In countries with mandatory religions, official statistics will only reflect the official position of the government.

Claims to be the fastest growing religion

Note that it would be an argumentum ad populum to claim that being the “fastest growing religion” has any logical consequences about the truth of that religion.

Whilst it is possible to find claims that almost any religion is the fastest growing, it is much harder to find ones backed up by scientific data. A selection of the more credible claims are given below, but even these are often contradictory, and most of them only cover a limited period time or a single region of the world.

Buddhism

The Australian Bureau of Statistics through statistical analysis held Buddhism to be the fastest growing spiritual tradition/religion in Australia in terms of percentage gain with a growth of 79.1% for the period 1996 to 2001 (200,000→358,000).[3]

Christianity

Deism

The 2001 American Religious Identification Survey (ARIS) survey, which involved 50,000 participants, reported that the number of participants in the survey identifying themselves as deists grew at the rate of 717 percent between 1990 and 2001. If this were generalized to the US population as a whole, it would make deism the fastest-growing religious classification in the US for that period, with the reported total of 49,000 self-identified adherents representing about 0.02% of the US population at the time. [10] [11]

Falun Gong

No reliable data are available for the number of adherents of Falun Gong but as this religion was only established in 1992 most of the growth must have been by conversion. Estimates for the number of adherents for 1999 range from 2 million[12] to 100 million.[13]

Hinduism

Some 80% of the population of the Republic of India are Hindus, accounting for about 90% of Hindus worldwide. Their 10-year growth rate is estimated at 20% (based on the period 1991 to 2001), corresponding to a yearly growth close to 2% or a doubling time of about 38 years.[14]

Islam

Data for Islam reveal that the growing number of Muslims is due primarily to immigration (which means less in the country of there origin) (in the West) and higher birth rates (worldwide).[15]

Wicca

Non-Religious

World Christian Database

The World Christian Database (WCD) and its predecessor the World Christian Encyclopedia contains large amounts of data on numbers and growths of religions. The following is a tabulation of their results: (Note: The annual growth in the world population over the same period is 1.41%.)
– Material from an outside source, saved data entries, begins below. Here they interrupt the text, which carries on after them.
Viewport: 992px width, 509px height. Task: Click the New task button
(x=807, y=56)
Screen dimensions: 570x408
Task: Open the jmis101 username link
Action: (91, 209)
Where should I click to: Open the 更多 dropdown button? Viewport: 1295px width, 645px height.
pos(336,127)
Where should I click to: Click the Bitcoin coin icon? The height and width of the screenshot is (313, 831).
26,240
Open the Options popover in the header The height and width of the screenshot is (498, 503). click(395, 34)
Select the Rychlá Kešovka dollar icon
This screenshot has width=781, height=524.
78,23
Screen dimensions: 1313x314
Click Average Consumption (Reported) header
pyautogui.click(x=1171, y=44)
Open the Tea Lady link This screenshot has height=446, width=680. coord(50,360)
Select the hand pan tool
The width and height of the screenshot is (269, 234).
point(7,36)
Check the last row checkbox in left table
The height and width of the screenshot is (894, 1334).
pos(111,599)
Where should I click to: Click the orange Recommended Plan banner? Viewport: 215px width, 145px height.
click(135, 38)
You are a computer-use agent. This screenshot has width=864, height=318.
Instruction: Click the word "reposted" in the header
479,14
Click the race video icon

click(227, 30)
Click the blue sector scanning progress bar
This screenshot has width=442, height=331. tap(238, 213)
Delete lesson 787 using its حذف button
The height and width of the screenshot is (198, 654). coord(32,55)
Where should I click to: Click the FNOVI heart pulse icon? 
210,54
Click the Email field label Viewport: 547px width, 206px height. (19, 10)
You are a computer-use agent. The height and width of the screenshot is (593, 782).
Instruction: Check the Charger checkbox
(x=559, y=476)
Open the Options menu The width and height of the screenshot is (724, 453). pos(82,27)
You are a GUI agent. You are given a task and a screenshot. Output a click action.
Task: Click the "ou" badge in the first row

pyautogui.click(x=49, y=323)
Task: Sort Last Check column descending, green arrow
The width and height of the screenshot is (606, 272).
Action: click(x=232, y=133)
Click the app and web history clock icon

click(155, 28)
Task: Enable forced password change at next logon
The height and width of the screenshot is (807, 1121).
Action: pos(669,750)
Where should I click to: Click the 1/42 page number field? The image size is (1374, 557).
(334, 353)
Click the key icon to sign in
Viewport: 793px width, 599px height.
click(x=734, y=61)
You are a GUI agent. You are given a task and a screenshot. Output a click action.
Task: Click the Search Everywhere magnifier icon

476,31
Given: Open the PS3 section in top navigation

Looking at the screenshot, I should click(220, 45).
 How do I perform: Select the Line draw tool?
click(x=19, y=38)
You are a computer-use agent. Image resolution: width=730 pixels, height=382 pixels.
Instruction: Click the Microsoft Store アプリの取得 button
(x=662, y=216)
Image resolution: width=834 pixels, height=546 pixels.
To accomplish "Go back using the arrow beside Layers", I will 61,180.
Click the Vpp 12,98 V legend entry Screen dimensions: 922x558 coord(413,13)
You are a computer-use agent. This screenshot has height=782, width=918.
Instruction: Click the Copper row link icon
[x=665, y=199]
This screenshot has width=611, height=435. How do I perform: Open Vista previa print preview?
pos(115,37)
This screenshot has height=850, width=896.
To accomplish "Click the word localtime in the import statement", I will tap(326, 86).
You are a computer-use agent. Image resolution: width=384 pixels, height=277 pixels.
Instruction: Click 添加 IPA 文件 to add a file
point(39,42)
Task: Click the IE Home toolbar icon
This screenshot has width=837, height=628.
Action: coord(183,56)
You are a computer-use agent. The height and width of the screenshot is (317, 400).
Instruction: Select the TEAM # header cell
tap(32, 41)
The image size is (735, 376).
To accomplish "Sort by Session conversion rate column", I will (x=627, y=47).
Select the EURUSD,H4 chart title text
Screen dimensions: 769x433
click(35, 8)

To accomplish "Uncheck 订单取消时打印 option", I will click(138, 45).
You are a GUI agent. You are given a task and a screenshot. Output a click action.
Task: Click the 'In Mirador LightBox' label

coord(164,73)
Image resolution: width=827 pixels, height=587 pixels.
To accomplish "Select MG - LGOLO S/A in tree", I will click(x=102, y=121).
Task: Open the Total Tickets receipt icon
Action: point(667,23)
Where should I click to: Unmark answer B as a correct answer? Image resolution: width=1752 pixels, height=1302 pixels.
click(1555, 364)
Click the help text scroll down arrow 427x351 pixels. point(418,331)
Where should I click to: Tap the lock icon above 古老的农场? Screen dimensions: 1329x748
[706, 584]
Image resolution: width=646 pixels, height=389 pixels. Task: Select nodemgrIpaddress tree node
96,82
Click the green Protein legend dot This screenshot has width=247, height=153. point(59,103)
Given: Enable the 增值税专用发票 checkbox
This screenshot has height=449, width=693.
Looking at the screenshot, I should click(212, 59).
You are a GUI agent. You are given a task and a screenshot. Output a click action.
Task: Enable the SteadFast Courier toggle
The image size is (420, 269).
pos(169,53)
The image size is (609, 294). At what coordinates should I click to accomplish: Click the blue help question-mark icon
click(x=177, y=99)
1970-1985[23] 1990-2000[24][25] 2000-2005[26]
3.65% - Bahá'í Faith 2.65% - Zoroastrianism 1.84% - Islam
2.74% - Islam 2.28% - Bahá'í Faith 1.70% - Bahá'í Faith
2.34% - Hinduism 2.13% - Islam 1.62% - Sikhism
1.67% - Buddhism 1.87% - Sikhism 1.57% - Hinduism
1.64% - Christianity 1.69% - Hinduism 1.32% - Christianity
1.09% - Judaism 1.36% - Christianity
1.09% - Buddhism

The Carnegie Endowment for International Peace using the 2000-2005 edition of the World Christian Database, concluded that high birth rates were the reason for the growth in all six; however, the growth of Christianity was also attributed to conversions.[26] Although the World Christian Database does not cite sources, a review examining the reliability and bias of the WCD found it "highly correlated with other sources of data" but "consistently gave a higher estimate for percent Christian." In conclusion, they found that "on the whole we find that the WCD is reliable.[27]